Data extracted from a collection
= Beginning of Section =

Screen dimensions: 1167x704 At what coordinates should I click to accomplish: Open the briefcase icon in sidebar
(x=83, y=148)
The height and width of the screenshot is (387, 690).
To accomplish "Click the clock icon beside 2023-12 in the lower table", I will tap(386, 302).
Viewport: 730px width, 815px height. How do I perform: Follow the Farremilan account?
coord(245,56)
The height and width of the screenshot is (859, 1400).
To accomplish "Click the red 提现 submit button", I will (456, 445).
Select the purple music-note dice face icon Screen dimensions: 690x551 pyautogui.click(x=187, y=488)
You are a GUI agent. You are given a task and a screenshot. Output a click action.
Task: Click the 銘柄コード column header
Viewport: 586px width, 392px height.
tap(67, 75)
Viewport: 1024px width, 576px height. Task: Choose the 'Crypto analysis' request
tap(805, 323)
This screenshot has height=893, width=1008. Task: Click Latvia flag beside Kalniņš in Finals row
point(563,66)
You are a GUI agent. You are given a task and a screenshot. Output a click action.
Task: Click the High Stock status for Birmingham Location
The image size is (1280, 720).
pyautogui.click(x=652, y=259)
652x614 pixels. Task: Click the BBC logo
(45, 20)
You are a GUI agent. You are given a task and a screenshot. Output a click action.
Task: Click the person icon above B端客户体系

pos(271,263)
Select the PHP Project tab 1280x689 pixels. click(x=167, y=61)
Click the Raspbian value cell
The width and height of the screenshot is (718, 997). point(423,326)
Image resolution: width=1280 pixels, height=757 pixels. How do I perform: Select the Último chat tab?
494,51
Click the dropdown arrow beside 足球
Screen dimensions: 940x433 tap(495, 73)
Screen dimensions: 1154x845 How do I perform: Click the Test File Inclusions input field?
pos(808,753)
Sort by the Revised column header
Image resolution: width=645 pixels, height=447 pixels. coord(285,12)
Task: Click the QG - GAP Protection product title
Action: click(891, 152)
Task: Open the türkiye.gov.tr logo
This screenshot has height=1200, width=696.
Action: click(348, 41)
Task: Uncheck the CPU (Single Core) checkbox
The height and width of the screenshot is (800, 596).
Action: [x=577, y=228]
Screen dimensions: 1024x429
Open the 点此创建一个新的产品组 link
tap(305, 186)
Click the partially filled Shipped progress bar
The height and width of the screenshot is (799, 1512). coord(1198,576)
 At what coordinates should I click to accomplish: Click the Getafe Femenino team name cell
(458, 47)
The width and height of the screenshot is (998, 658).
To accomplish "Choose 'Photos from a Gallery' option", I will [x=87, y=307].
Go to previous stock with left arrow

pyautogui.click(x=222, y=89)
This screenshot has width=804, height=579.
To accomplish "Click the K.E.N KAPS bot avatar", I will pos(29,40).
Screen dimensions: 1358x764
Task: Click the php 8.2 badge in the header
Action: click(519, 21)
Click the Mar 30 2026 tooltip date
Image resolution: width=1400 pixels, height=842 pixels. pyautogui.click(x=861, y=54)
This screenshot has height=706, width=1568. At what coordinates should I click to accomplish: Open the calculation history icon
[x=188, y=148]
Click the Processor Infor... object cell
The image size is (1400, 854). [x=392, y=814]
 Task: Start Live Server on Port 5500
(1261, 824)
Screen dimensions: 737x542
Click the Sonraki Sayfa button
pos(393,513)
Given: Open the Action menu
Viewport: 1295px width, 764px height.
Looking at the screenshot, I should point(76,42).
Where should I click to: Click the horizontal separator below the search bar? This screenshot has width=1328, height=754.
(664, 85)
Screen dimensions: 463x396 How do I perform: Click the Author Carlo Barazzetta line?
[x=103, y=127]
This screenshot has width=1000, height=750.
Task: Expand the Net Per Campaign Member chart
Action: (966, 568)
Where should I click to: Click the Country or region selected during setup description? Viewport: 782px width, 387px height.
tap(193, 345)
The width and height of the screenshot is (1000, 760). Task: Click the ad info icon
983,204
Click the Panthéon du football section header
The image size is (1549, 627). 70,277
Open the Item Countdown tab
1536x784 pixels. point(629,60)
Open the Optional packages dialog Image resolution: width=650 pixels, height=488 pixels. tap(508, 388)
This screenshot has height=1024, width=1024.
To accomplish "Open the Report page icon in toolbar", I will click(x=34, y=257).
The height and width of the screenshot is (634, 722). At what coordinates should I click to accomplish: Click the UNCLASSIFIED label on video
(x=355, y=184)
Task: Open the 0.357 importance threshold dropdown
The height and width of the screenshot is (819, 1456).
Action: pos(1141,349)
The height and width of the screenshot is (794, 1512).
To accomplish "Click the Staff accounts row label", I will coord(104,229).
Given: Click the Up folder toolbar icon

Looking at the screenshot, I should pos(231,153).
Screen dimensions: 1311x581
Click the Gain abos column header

= End of Section =

### WORK TO COMPLETE:
Write out only the lines that run from the line containing "Task: Open the türkiye.gov.tr logo" through the line containing "Given: Open the Action menu", both included, exactly as they appear above.

### TASK RESULT:
Task: Open the türkiye.gov.tr logo
This screenshot has height=1200, width=696.
Action: click(348, 41)
Task: Uncheck the CPU (Single Core) checkbox
The height and width of the screenshot is (800, 596).
Action: [x=577, y=228]
Screen dimensions: 1024x429
Open the 点此创建一个新的产品组 link
tap(305, 186)
Click the partially filled Shipped progress bar
The height and width of the screenshot is (799, 1512). coord(1198,576)
 At what coordinates should I click to accomplish: Click the Getafe Femenino team name cell
(458, 47)
The width and height of the screenshot is (998, 658).
To accomplish "Choose 'Photos from a Gallery' option", I will [x=87, y=307].
Go to previous stock with left arrow

pyautogui.click(x=222, y=89)
This screenshot has width=804, height=579.
To accomplish "Click the K.E.N KAPS bot avatar", I will pos(29,40).
Screen dimensions: 1358x764
Task: Click the php 8.2 badge in the header
Action: click(519, 21)
Click the Mar 30 2026 tooltip date
Image resolution: width=1400 pixels, height=842 pixels. pyautogui.click(x=861, y=54)
This screenshot has height=706, width=1568. At what coordinates should I click to accomplish: Open the calculation history icon
[x=188, y=148]
Click the Processor Infor... object cell
The image size is (1400, 854). [x=392, y=814]
 Task: Start Live Server on Port 5500
(1261, 824)
Screen dimensions: 737x542
Click the Sonraki Sayfa button
pos(393,513)
Given: Open the Action menu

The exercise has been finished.